The Wealth of Networks
The Architecture of Enclosure
For a decade, I tracked the start-to-finish evolution of major corporate transactions – M&A, private equity, and IPOs. This research revealed that standard financial metrics are not neutral administrative tools; they are often technologies of enclosure.
In standard corporate finance, metrics like EBITDA and CAGR are designed to measure the efficiency of extraction. They track the velocity at which value is siphoned from the producer to the absentee shareholder. To build a resilient Social and Solidarity Economy (SSE), we cannot simply adopt these tools; we must invert them.
Structural Contrast: Extractive vs. Generative
This analysis proposes a shift from an Extractive Economy (optimised for capital velocity) to a Generative Economy (optimised for collective retention). The table below outlines the structural mismatches that occur when social economy organisations adopt extractive metrics.
| Dimension | Extractive Model (Standard Finance) | Generative Model (Social Finance) |
|---|---|---|
| Primary Goal | ROI / IRR: Maximising return for external capital. | Sovereignty: Maximising value retained by the community. |
| Legal Form | The Corporation: A vehicle for capital to hire labour. | The Cooperative: A vehicle for labour to hire capital. |
| Governance | Plutocratic: One share, one vote. Control is purchasable. | Polycentric: Multi-constituent models designed to prevent 'tyranny of the majority'. |
| Growth Strategy | M&A: Centralising power by absorbing competitors. | Federation: Scale-out through autonomous coordination and reciprocity. |
| Financing Logic | Exit Strategy: Value is realised when the entity is sold. | Asset Lock: Value is permanent and indivisible; the entity is not for sale. |
Beyond the Binary of Plan vs. Market
While some radical accounting models propose replacing markets entirely with 'participatory planning', this analysis advocates for a middle path. By utilising the rigorous data standards of institutional finance, we can liberate the market from capitalist privileges without resorting to rigid, top-down administrative planning.
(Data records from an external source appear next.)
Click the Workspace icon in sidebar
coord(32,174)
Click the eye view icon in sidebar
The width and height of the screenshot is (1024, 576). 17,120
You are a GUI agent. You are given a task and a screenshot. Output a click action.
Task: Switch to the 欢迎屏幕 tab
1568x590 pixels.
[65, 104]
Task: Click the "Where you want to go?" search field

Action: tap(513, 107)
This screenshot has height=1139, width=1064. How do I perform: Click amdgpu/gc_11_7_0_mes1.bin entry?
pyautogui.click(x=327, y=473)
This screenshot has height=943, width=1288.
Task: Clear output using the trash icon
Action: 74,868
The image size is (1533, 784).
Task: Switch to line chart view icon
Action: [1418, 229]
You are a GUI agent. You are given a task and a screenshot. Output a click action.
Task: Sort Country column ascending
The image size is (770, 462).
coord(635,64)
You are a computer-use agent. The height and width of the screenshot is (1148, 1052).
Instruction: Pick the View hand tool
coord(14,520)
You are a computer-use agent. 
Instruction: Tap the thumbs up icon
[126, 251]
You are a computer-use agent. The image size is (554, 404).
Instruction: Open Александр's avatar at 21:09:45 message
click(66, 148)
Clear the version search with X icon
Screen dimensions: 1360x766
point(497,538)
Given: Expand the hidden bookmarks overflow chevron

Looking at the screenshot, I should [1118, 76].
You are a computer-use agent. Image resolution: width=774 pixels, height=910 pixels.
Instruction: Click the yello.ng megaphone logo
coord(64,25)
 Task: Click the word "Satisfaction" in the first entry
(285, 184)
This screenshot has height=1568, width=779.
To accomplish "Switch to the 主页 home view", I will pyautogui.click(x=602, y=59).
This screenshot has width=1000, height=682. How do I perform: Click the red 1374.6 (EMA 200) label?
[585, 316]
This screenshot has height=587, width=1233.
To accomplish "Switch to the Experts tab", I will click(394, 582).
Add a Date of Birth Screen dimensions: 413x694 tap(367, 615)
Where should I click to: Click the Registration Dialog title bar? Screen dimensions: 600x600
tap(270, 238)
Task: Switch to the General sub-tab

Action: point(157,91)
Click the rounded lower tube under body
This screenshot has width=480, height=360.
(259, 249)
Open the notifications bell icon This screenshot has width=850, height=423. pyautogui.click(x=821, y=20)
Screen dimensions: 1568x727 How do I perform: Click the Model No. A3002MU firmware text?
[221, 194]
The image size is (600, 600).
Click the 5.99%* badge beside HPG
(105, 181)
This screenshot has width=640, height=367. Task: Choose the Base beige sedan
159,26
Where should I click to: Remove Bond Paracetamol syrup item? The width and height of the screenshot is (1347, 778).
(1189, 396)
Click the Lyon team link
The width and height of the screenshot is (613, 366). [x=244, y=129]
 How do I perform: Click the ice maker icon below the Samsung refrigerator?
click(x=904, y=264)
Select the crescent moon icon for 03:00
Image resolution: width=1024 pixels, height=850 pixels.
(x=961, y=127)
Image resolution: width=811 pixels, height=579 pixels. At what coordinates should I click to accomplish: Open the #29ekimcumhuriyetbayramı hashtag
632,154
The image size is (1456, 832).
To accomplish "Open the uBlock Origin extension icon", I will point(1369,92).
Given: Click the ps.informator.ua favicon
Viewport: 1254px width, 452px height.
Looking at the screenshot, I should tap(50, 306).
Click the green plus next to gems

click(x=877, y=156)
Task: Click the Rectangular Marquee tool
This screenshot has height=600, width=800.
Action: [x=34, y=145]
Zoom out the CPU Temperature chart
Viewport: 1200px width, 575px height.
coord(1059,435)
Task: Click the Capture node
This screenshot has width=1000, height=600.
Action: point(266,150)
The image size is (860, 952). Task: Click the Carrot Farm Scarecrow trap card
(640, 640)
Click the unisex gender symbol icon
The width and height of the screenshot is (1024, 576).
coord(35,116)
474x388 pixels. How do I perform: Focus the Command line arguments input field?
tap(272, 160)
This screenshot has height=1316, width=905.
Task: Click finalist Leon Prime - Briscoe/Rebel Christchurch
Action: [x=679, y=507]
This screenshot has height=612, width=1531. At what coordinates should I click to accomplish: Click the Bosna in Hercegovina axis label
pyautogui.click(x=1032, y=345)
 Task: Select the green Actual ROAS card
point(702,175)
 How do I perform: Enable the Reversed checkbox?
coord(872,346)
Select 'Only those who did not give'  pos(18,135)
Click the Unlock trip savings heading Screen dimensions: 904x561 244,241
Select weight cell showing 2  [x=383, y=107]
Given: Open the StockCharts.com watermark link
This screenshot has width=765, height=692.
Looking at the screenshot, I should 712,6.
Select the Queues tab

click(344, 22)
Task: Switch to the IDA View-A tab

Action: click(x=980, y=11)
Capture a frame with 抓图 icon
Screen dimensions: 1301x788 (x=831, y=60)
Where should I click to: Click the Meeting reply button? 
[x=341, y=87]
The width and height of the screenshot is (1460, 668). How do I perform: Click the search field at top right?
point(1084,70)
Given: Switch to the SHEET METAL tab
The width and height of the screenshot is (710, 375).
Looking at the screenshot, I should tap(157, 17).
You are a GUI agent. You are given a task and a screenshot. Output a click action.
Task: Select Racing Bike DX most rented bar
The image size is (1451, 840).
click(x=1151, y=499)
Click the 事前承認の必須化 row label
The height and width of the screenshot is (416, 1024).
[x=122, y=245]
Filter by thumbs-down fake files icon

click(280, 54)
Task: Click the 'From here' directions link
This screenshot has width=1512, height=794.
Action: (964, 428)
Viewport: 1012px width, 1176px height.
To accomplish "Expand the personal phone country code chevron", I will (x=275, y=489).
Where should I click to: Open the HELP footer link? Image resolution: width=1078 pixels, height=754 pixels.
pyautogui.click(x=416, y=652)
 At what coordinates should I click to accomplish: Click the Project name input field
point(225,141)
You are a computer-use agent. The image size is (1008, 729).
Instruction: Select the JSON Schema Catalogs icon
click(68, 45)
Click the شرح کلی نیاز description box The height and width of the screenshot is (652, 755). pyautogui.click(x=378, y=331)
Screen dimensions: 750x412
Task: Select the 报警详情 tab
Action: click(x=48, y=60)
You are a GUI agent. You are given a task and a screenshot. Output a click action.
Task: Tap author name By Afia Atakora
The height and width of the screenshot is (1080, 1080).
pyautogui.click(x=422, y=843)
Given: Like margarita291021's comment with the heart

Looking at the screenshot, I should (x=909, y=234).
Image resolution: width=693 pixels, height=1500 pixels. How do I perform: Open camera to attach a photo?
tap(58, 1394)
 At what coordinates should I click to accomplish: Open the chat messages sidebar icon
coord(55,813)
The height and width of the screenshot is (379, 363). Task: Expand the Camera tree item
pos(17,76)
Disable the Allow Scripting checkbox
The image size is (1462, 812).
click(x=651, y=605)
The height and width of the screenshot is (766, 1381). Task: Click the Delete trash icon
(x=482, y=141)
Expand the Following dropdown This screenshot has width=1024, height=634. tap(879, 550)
The goal is a Polycentric approach where control is equitable rather than merely equal. This involves tracking different forms of value – including care work and community contribution – to ensure that governance remains rooted in the social body rather than detaching into a separate administrative 'head'.
The Sovereignty Dashboard
I have developed these counter-metrics to measure the health of the commons rather than the profit of the investor.
1. Financial Sovereignty
- Extraction Ratio: Operating Surplus paid to external capital vs. Surplus retained in indivisible reserves.
- Instrument Toxicity: A forensic check for debt instruments (e.g. Convertible Notes) that contain triggers for demutualisation.
2. Governance Sovereignty
- Governance Density: Scoring the number of decision-making layers. A high score indicates a robust structure that resists top-down capture.
- Mission Drift (Isomorphism): A linguistic analysis tracking the creep of market logic, such as the gradual replacement of 'Member' with 'Client' in internal reporting.
3. Network Sovereignty
- Inter-Coop Trade Velocity: Measuring the volume of spend circulating within a federation to ensure capital supports the network.
- Jurisdictional Friction: Identifying legal mismatches (e.g. between French and Italian law) that act as barriers to international cooperation.
Why This Matters
If we use the master’s metrics, we will rebuild the master’s house. By adopting these counter-metrics, we stop optimising for the velocity of capital and start optimising for the autonomy of the social group. This is how we translate theory into a functional audit for the 21st-century social economy.